Menurut Guru Besar Fakultas Hukum Universitas Pasundan Anthon F. Susanto,


lemahnya etik dan moral penegak hukum jadi penyebab pemberantasan korupsi di Indonesia
sulit ditegakkan. "Korupsi di Indonesia tidak bisa diberantas karena sistem penegakan hukum
saat ini pondasinya masih berbasis nalar barat. Yang artinya belum dengan nalar Indonesia,"
ujar Anthin usai menyampaikan orasi ilmiah berjudul Kosmologi Religius Ilmu hukum
Indonesia dalam pengukuhannya sebagai Guru Besar Unpas Fakultas Hukum, di Aula
Kampus Tamansari Unpas, Jalan Tamansari, Bandung, Sabtu (21/10/2023).

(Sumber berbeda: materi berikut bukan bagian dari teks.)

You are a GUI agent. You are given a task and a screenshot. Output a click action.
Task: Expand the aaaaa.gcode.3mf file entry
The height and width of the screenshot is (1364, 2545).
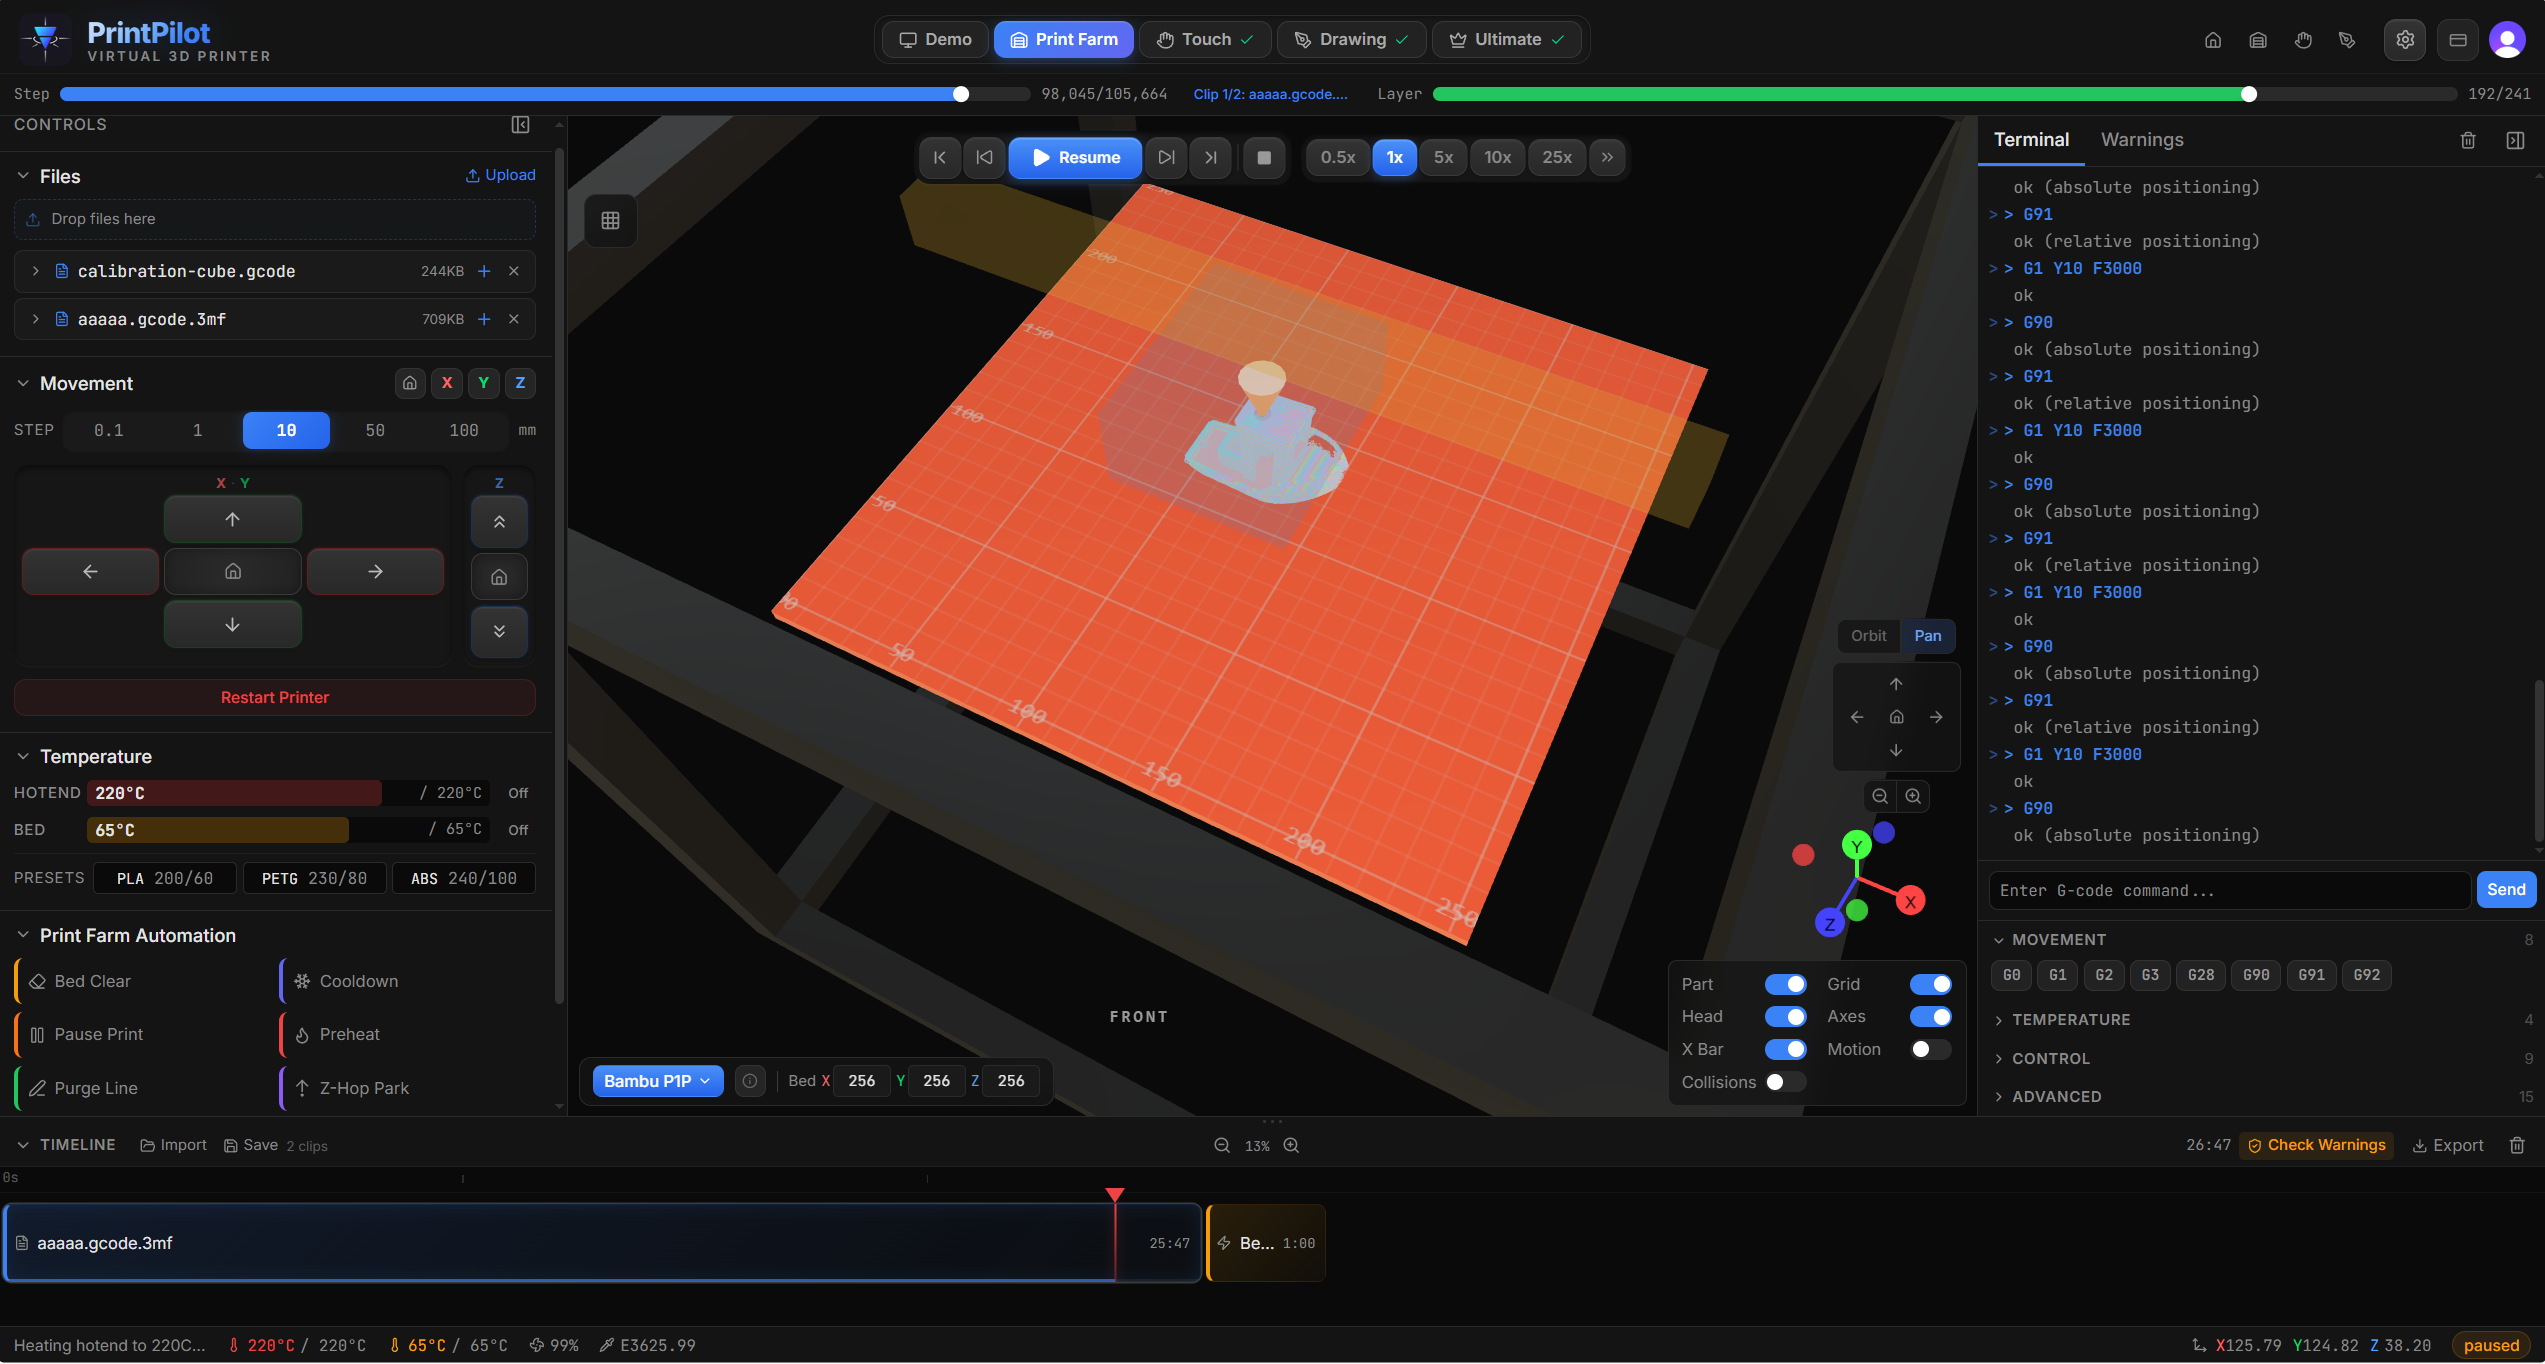coord(36,319)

Menurutnya, pemberantasan korupsi bukan hanya konsep sistem peradilan modern,
namun juga harus dikembangkan nilai etis, moralitas, keagamaan, sebagai fondasi. "Apalagi
penegak hukum kita yang dinilai masih bisa dibeli jadi menjadi masalah, pondasi moralitas
dan etika penegak hukum yang menjadi masalah. Ini yang harus dikedepankan. Jadi ketika
moralitas dan etika penegak hukum kita kuat, maka menjadi pondasi kuat, insya Allah
penegakan hukum dan korupsi akan berjalan dengan sangat baik," terangnya.